Various legal analysts have tried to play prophet by saying that this decision is of little or no threat. But I am not sure. Are we reduced to “balancing” First Amendment rights against same-sex marriage rights? What indeed does it mean, if anything, that the decision was limited pretty narrowly to homosexual marriage and did not address other issues—refusals to bake cakes, take photographs for homosexual weddings, actually officiate homosexual marriages (I would be shocked if that one was attacked successfully), employ homosexuals at religious institutions, provide student housing for homosexual couples at a college, or even accept them for admission? Will institutions that refuse to give in refuse their tax-exempt status (that is really the least of my worries). More importantly, will Christians be forced to give in on pain of some worse punishment? Will we be forced to give in by later judicial decisions that will undoubtedly have to arise? Will the Court carve out exemptions and if so, how far will it go, if at all? Conscience rights will have to be considered if the First Amendment means anything at all. Free speech will also become an issue. Where will it come into play?
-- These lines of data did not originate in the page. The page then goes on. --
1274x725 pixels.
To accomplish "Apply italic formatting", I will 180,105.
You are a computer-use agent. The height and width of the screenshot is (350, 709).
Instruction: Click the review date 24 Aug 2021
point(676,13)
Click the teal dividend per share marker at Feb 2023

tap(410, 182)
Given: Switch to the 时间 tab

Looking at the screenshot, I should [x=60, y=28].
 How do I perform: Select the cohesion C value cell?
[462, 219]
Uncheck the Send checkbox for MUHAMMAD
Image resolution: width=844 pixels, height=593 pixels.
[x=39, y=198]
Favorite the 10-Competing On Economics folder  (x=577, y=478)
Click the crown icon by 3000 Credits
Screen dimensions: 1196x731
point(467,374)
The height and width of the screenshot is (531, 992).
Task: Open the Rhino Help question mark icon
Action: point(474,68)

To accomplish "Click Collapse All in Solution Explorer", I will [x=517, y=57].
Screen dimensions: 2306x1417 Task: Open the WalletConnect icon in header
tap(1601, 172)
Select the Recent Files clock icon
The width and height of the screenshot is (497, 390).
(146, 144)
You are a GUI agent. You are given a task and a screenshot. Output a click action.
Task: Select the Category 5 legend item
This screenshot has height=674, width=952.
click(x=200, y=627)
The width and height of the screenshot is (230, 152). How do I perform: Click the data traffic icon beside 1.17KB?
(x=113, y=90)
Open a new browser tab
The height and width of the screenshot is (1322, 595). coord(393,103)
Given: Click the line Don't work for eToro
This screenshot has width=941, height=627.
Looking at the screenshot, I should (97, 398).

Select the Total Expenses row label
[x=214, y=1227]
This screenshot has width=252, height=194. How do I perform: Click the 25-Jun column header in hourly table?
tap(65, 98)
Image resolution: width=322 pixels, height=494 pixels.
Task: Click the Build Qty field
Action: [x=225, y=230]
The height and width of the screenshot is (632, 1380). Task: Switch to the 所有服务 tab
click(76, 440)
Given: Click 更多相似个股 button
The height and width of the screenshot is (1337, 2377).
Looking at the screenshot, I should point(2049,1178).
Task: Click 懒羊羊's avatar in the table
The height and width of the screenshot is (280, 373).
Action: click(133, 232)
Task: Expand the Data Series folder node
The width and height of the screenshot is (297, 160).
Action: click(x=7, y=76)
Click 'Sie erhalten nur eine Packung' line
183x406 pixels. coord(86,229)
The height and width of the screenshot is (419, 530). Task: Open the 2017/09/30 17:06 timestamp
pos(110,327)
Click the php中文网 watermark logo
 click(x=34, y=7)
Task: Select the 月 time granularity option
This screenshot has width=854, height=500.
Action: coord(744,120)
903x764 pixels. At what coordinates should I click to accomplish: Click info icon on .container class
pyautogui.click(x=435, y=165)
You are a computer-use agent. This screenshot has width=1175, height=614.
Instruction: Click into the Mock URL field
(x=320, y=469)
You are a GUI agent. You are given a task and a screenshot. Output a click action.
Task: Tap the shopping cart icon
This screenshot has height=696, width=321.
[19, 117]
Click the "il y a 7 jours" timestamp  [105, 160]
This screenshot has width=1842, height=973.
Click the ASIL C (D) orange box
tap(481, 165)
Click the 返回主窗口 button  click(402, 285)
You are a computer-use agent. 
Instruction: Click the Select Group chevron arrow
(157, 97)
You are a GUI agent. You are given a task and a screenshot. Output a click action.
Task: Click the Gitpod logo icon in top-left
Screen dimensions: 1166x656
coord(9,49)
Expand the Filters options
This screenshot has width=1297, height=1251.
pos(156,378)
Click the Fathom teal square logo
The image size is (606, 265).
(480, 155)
I am as I said disappointed in the holding. I confess to wondering just how far our “collective morality” may fall. It is interesting to hear and read about scholars and pundits who say (and believe) that morality cannot and should not be legislated. Yet, that is exactly what has happened today—do I hear them now? No, it is only when they don’t like the particular mandates that they protest.
I do believe that the most strident and radical homosexual groups are in the minority, but a minority can make a great deal of effective noise. But as Christians, I believe we also have an opportunity to bring the Gospel to bear faithfully. We have a chance to disagree winsomely, without compromising but also without hate. We of all people ought to be confident and strong in our faith. This is the silver lining. God is still providentially ruling and His Kingdom will be fulfilled.
There is much more to be said, but it must wait.